Bunun üzerine teyzem ve annem, derhal müslüman oldular.
Müslim, Mikdâd bin
el-Esved'in şöyle dediğini rivayet eder: "Ben ve iki arkadaşım, bazen o
kadar aç kalırdık ki, açlığın tesiriyle kulaklarımız duymaz, gözlerimiz görmez
olurdu. Gidip Resülüllah'a (s.a.v.) sığınırdık, o da bizi kabul eder
barındırırdı. Resülüllah Efendimiz'in ev halkına ait üç keçi vardı, bunları
sağıp sütünü içerlerdi. Peygamberimiz, bu sütten bizim hisselerimizi ayırıp
bize verirdi. Kendisinin hissesi de ayrılır ve biz bunu Ona verirdik. O da alıp
içerdi. Geldiği zaman, bize selâm verirdi; öyle bir sesle selâm verirdi ki,
uyuyanı uyandırmaz, uyanık olana da işittirirdi. Biz de kendisine ait olan
sütü, O'na takdim e-derdik. Birgün, şeytan bana vesvese verip: "O'nun
sütünü de iç!

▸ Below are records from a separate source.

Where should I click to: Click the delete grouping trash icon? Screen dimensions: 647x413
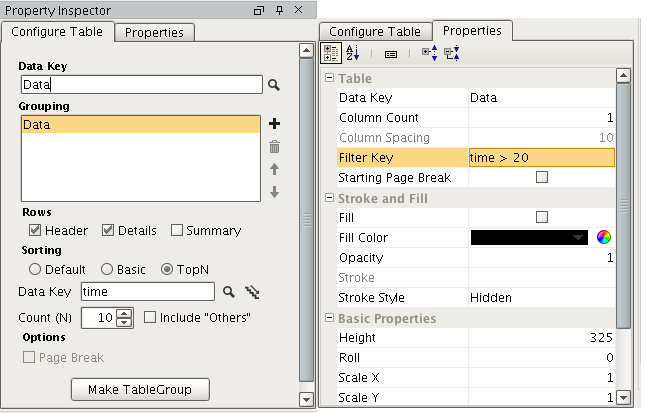[275, 147]
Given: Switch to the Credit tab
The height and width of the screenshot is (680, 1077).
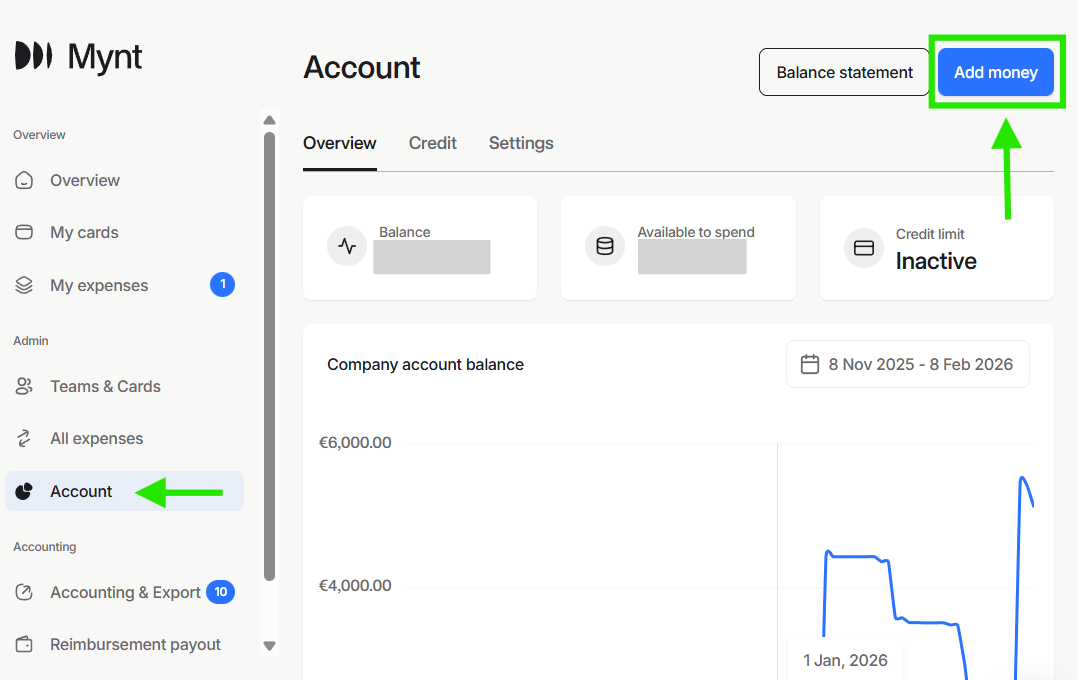Looking at the screenshot, I should click(x=432, y=143).
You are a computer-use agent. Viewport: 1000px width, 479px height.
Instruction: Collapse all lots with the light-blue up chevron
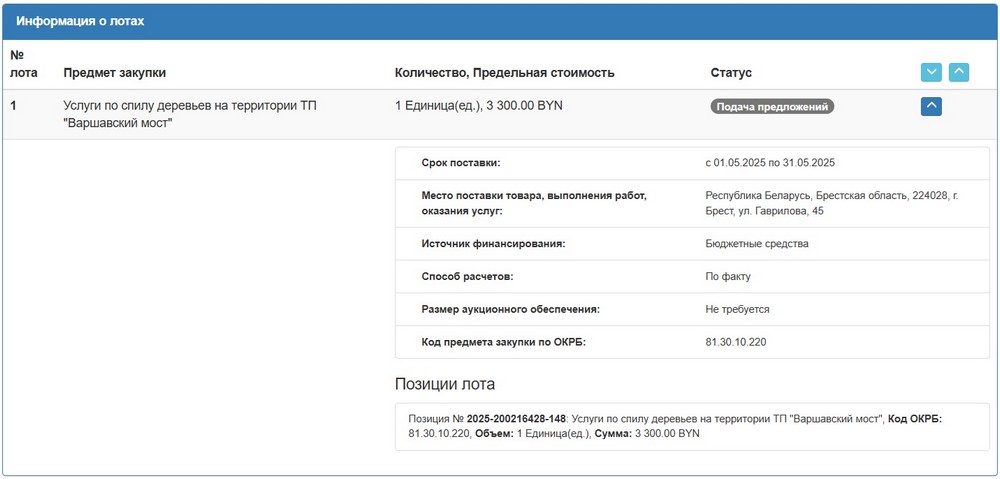(959, 72)
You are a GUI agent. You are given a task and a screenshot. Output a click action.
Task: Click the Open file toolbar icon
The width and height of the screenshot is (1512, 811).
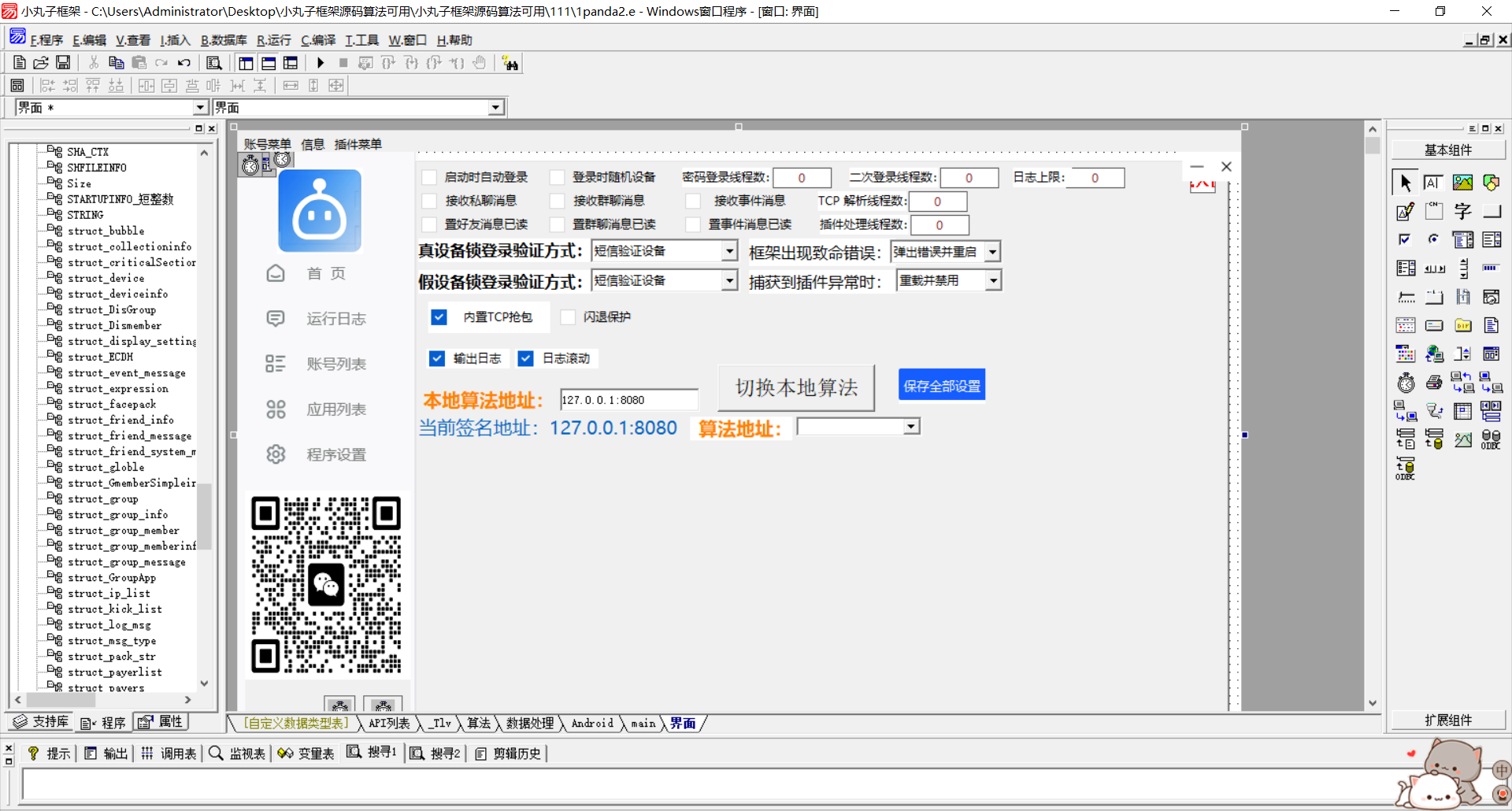41,63
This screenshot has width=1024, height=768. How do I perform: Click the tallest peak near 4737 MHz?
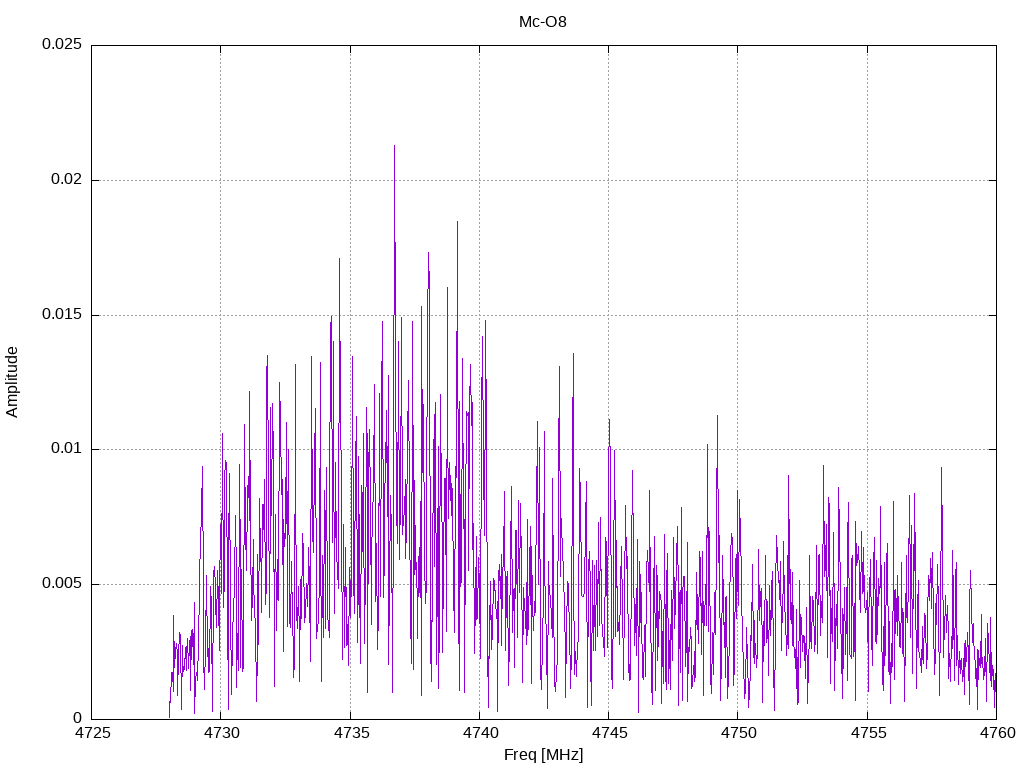point(394,147)
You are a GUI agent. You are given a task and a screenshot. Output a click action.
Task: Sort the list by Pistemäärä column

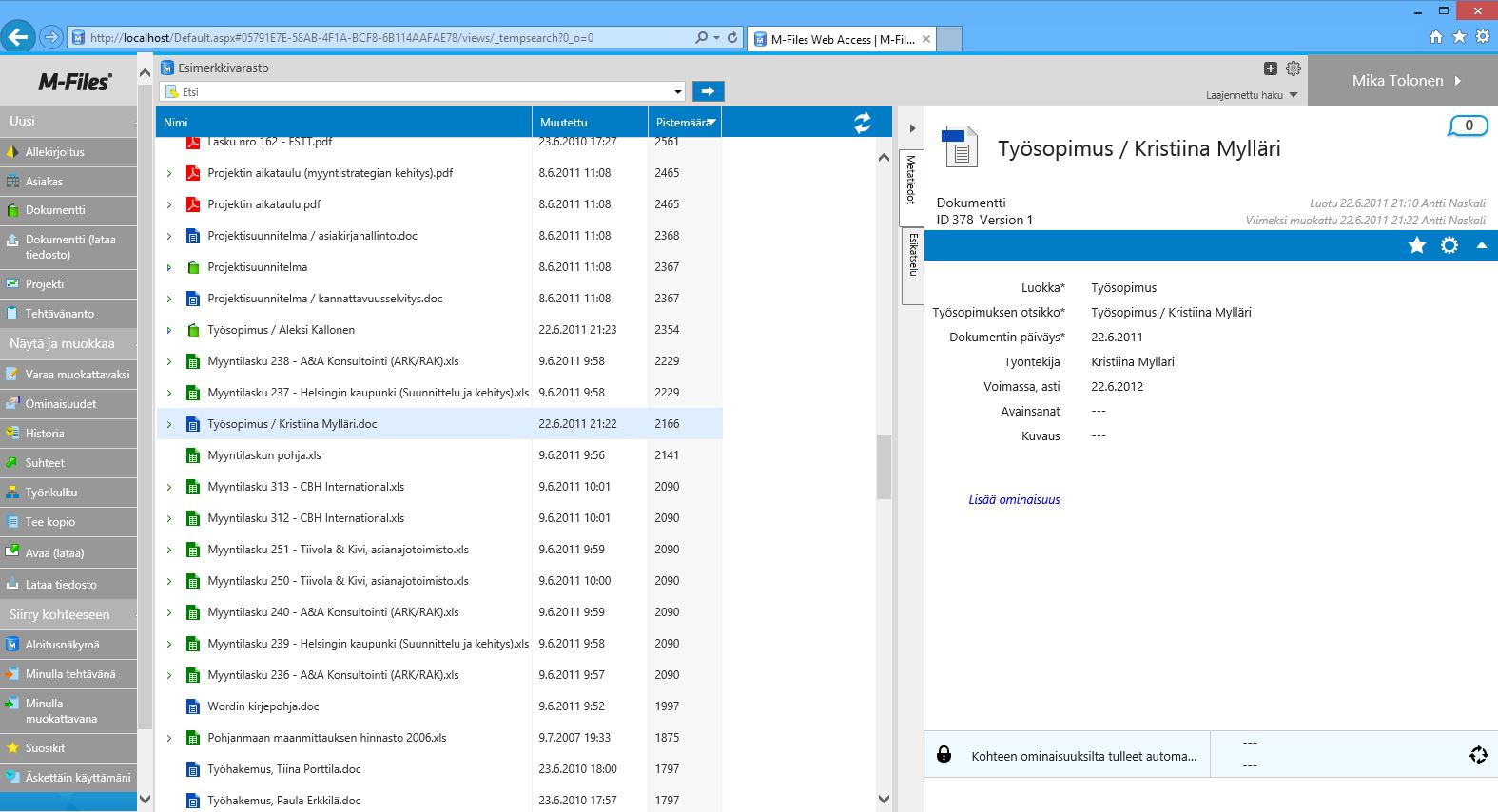coord(684,123)
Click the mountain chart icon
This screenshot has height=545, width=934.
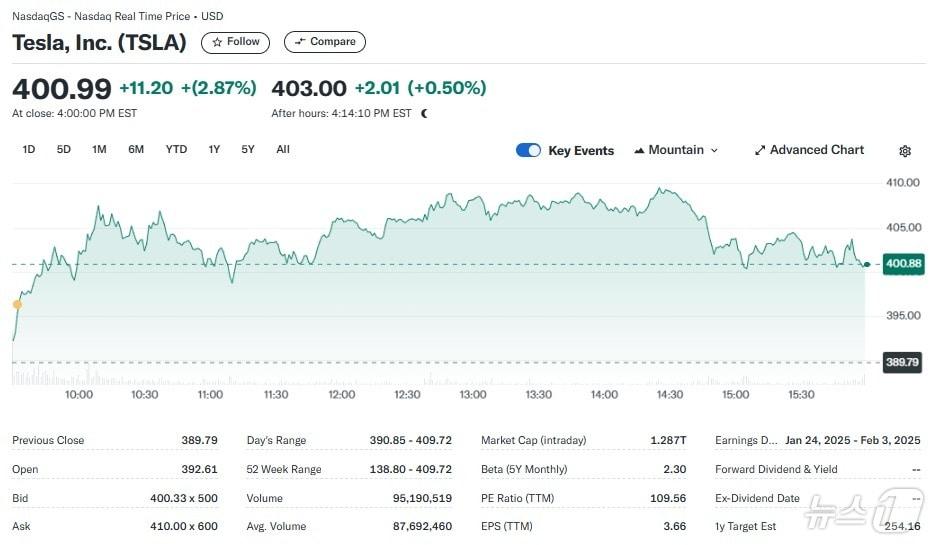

O nasıl olsa, içecek sütü bulur! Ansâr'dan herhangi birinin yanma
gider, onlar da kendisine ikramda bulunur" dedi. Şeytan durmadan bana
böyle vesvese veriyordu. Nihayet ben de dayanamayıp, Peygamberimizin sütünü de
içtim, içtikten sonra da şeytan bana: "Böyle yapmamalıydın, sen bunu nasıl
oldu da yaptın? Az sonra Peygamber gelir, sütünü içtiğini anlayınca sana beddua
eder, sen de onun bedduası sebebiyle ebediyen helak olursun" diye vesvese
veriyordu. Neredeyse nedamet ve kahrımdan çatlayacak hale geldim. Derken Peygamber
Efendimiz de geldi. Sütünün yerinde olup olmadığına baktı, sütün olmadığını
görünce, dua için ellerini kaldırdı. Ben bu sırada: "Eyvah, dua için
ellerini kaldırdı, senin aleyhine dua edecek, sen de helak olacaksın!"
diye müthiş bir korkuya kapıldım. Fakat dua için ellerini kaldırmış bulunan
sevgili ve büyük Peygamberimiz, bu duasında aynen şöyle buyurdular:
"Allah'ım, bana
ifâm eden kuluna Sen de ifâm eyle! Bana süt içiren kuluna, Sen de içir,
kendisini kandır!"
Bunun üzerine ben,
bıçağı alarak keçiyi kesmek için koştum. Hangisinin eti daha semiz ise, derhal
onu kesip, yemek yapmayı ve Re-sülüllah Efendimiz'e yedirmeyi düşündüm. Bir de
ne göreyim, hepsinin memeleri sütle tıklım tıklım dolu! Hayret ettim ve
hangisini keseceğime karar veremedim. Bıçağı bıraktım ve en büyük yemek kabını
getirip bunları sağmaya başladım. O kadar süt sağdım ki, üstünden kaymağı
taşıyordu." [4]
Beyhâki
Ebu'l-Aliye'den şöyle nakleder: Bir gün Peygamber'in (s.a.v.) yanında ashabdan
bazıları oturuyordu. O, evlerinden herbirine haber göndererek yiyecek bir şeyin
olup olmadığını sordurdu. Yiyecek bir şey olmadığı haberi geldi. Evin avlusunda
henüz yaşını doldurmamış bir keçi yavrusu vardı, onun yanma gidip memesini
meshetti. Derhal onun memesi kabarıp sarktı. Bunun üzerine Efendimiz bir süt
kabı istedi, kab getirildiğinde kendi eliyle o yavrudan süt sağmaya başladı.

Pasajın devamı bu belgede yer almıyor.